Monday 4 April 2011

Apocalyptic weather and other irritations

"Sometimes the trouble with life, I find, it gets you in a corner with no way out, fills your head with doubt. Somehow the good things in life, I find, they seem to be beyond the far horizon, just the other side. Struck down with a heavy load, getting heavier day by day, now a real go-getter wouldn't talk like that, he would get up, get up and say, 'don't turn back, now you've got this far' "  [Bucks Fizz]

This morning was so apocalyptically bad weather, the kind you know is 'out there' being imposing before you've even got up, the kind that forces you to keep the lights on all day, that I resorted to listening to Buck's Fizz.  Not necessarily to cheer me up, but just to have a sense of finding an old-fashioned sort of comfort that used to hold some hope, even though it's since been overridden by reality.

[Buck's Fizz.  Yes, I know.  How could I admit to this?  Oh well, sod it.  It was comforting.  And it helped me retrieve some degree of energy that I had been struggling to find.]

I got through my worst meeting today without losing face.  I love it when people make it easy for me to look competent, by showing up unprepared and clueless, even when my reluctance to prepare something so dull threatens to uncover my greatest weakness: i.e. if I'm not interested in it, you can tell straight away.  If I find something completely tedious and without the slightest merit, I will indeed be quite literally 'bored to tears' by it.  (Filling in tax-returns and doing my accounts or looking at anything in 'Excel' [spit, spit, spit]  does this to me for example.)  My idiot meet-ee seemed to think I was there as some sort of Jeeves to his rather more arrogant Wooster, and would simply supply him with everything he required so that any work on his part would be rendered unnecessary.  He seemed absolutely astounded when I suggested he would do well to actually write a few sentences down.
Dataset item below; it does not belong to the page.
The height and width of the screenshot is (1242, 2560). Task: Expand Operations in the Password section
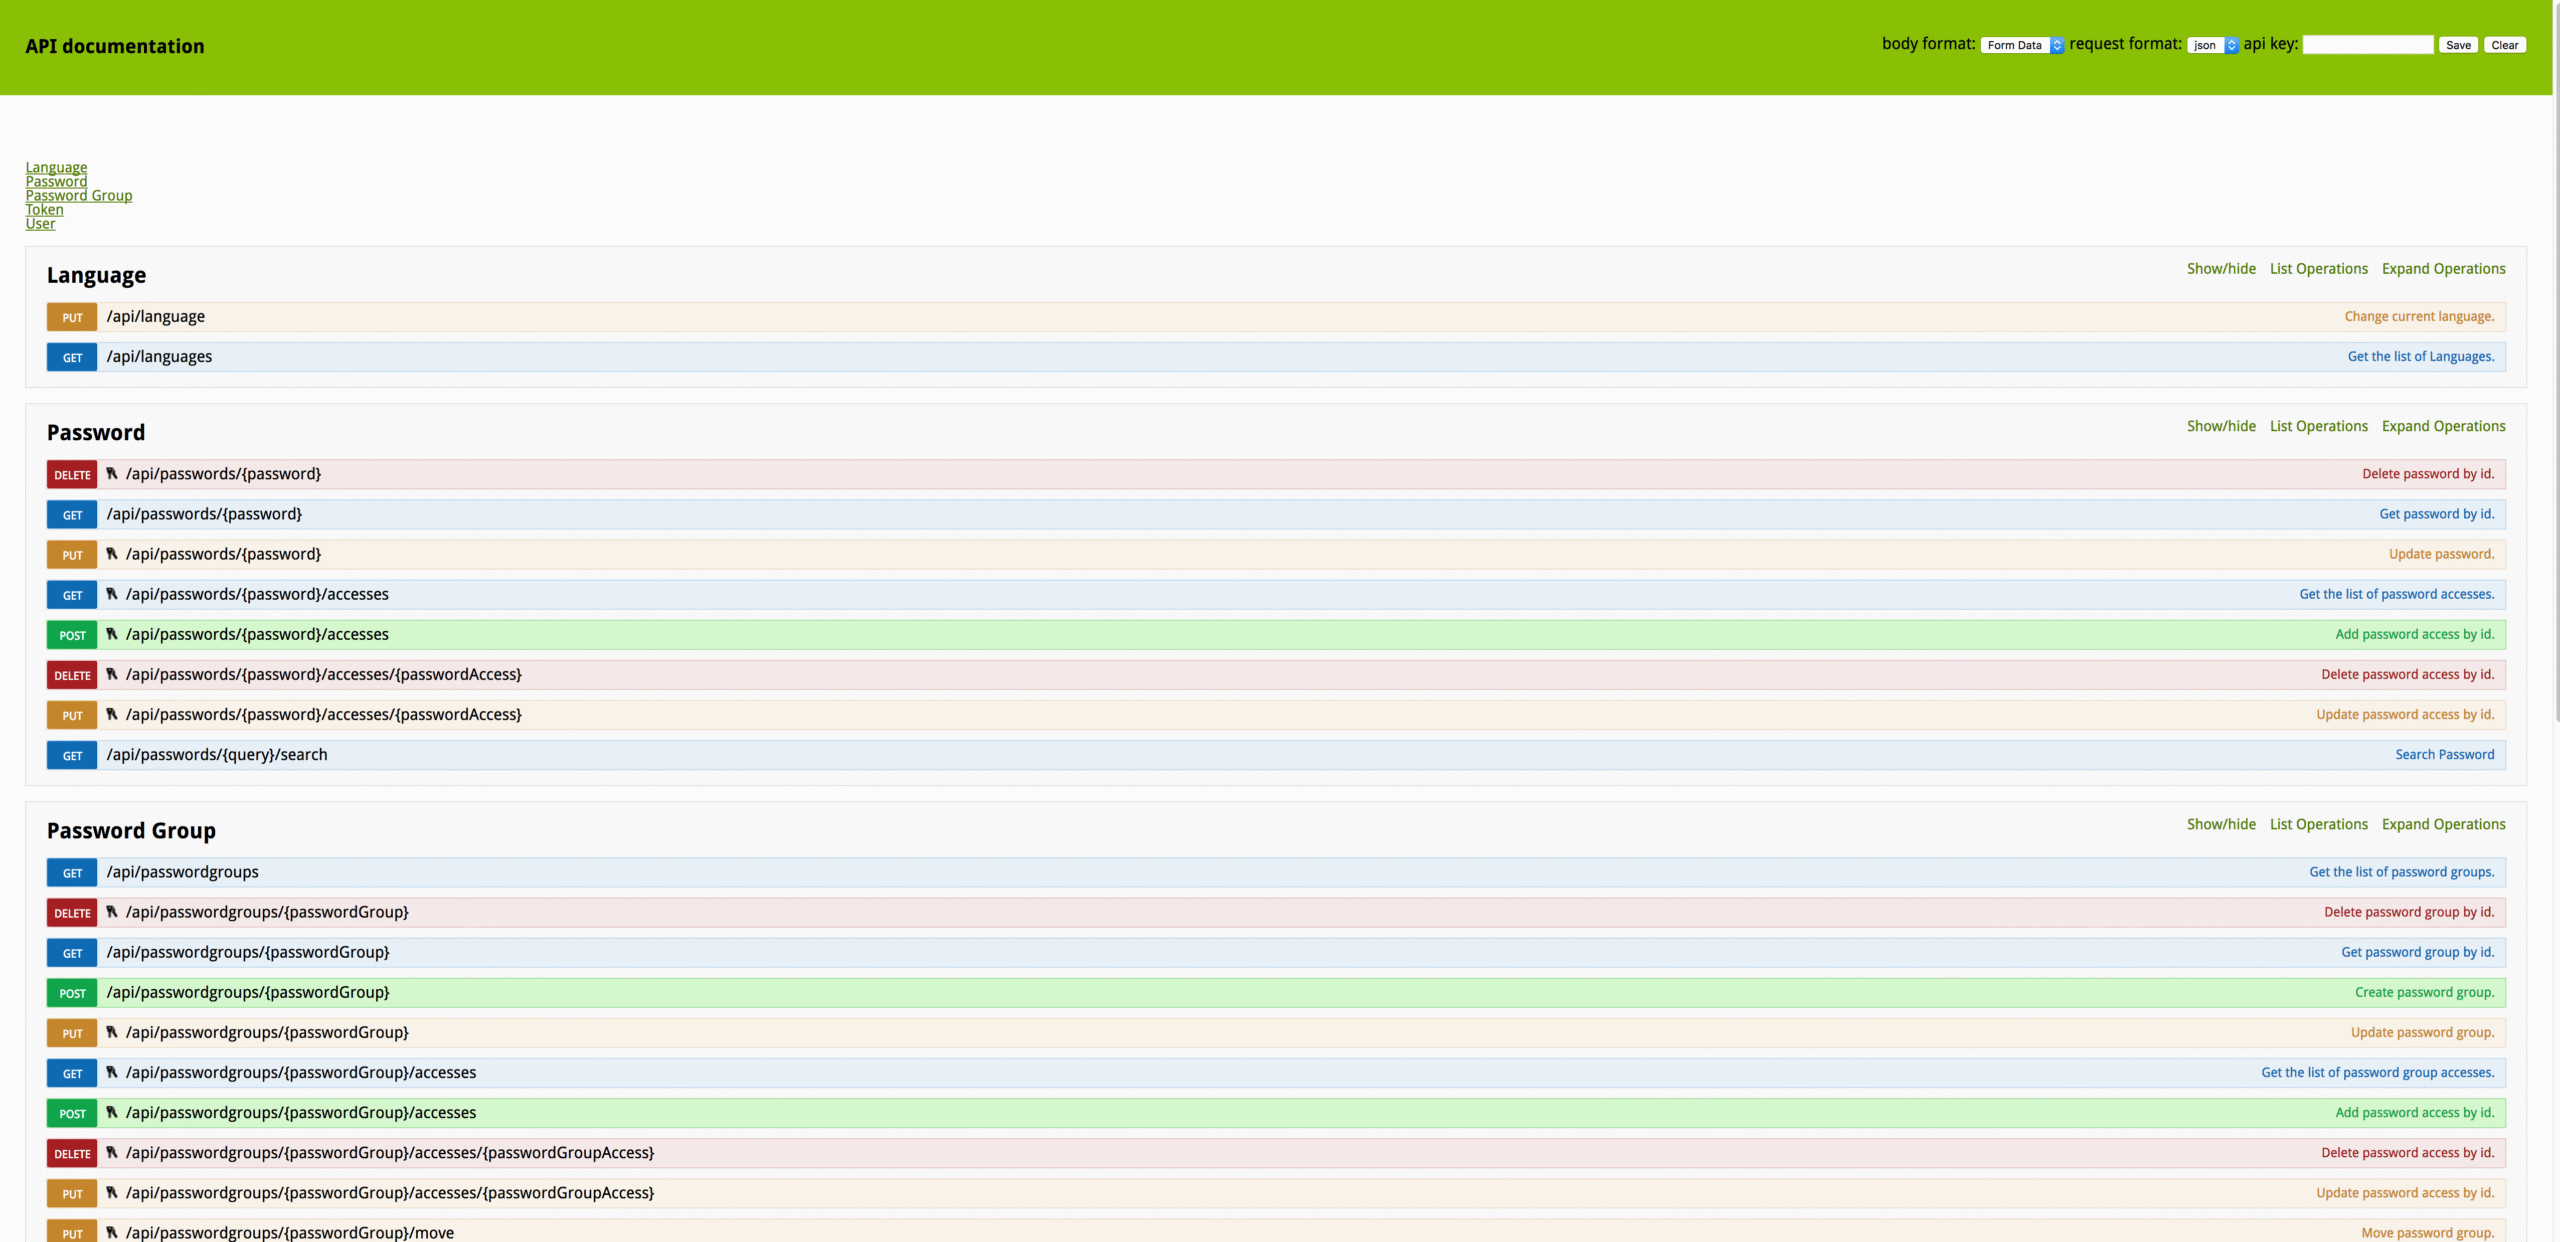tap(2443, 426)
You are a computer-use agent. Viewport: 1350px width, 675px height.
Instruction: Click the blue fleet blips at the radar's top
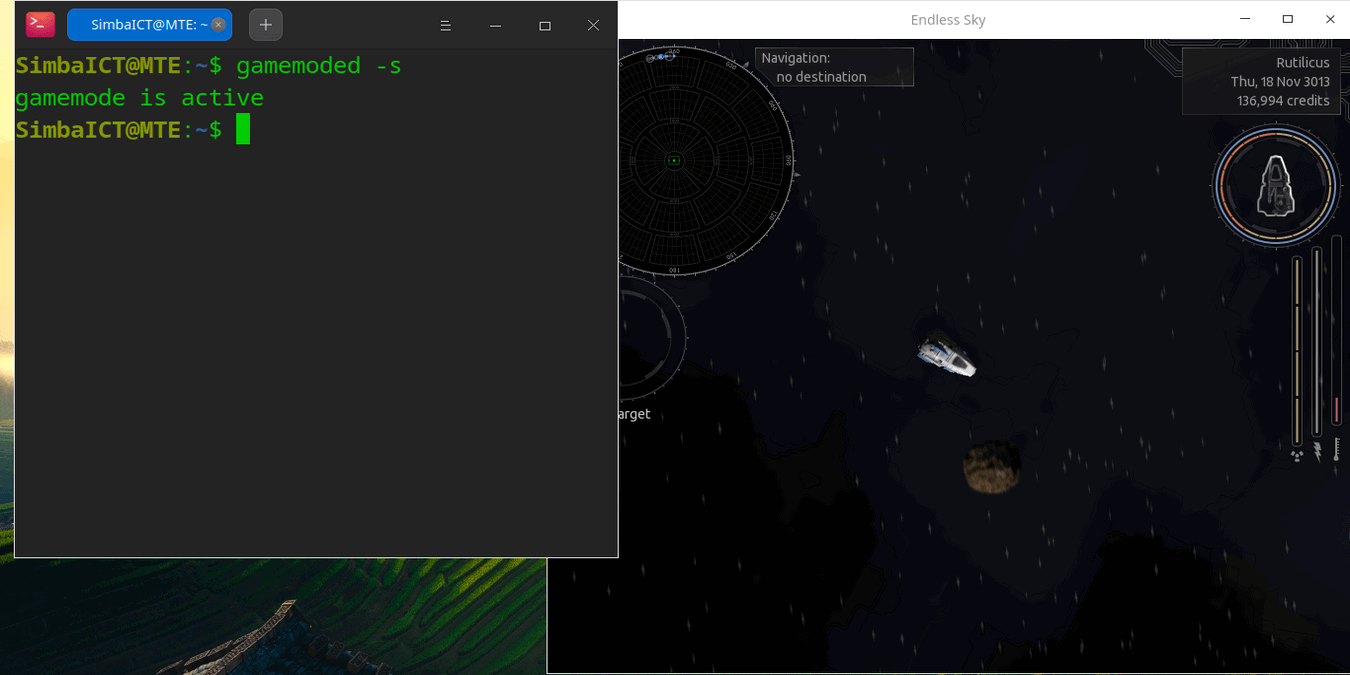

Sometimes the sheer incompetence and ignorance of others is my saving grace.  There I am being the typical perfectionist, seeing all the flaws in my side of the bargain, and I'm wandering around trying to get down to work when the weather and the work itself are making me want to either slit my wrists or eat inordinate amounts of chocolate cake, and it turns out I needn't have worried all that much afterall.  The person sitting in front of me when I arrive is in fact still a newcomer to the concept that sometimes you actually have to do some work yourself in order to get a skill.  And it doesn't matter how much money you have, my dear little meet-ee, you won't acquire skills and qualities by sitting and waiting for a proverbial plate to be handed to you with a silver spoon to help you swallow the capabilities you wish to acquire.

But, hey, if you're happy to waste your money on hiring me to sit and watch while you discover this, that's fine by me.  It's like they always say, "an idiot and his money [and surely it's almost always his, not hers] are soon parted."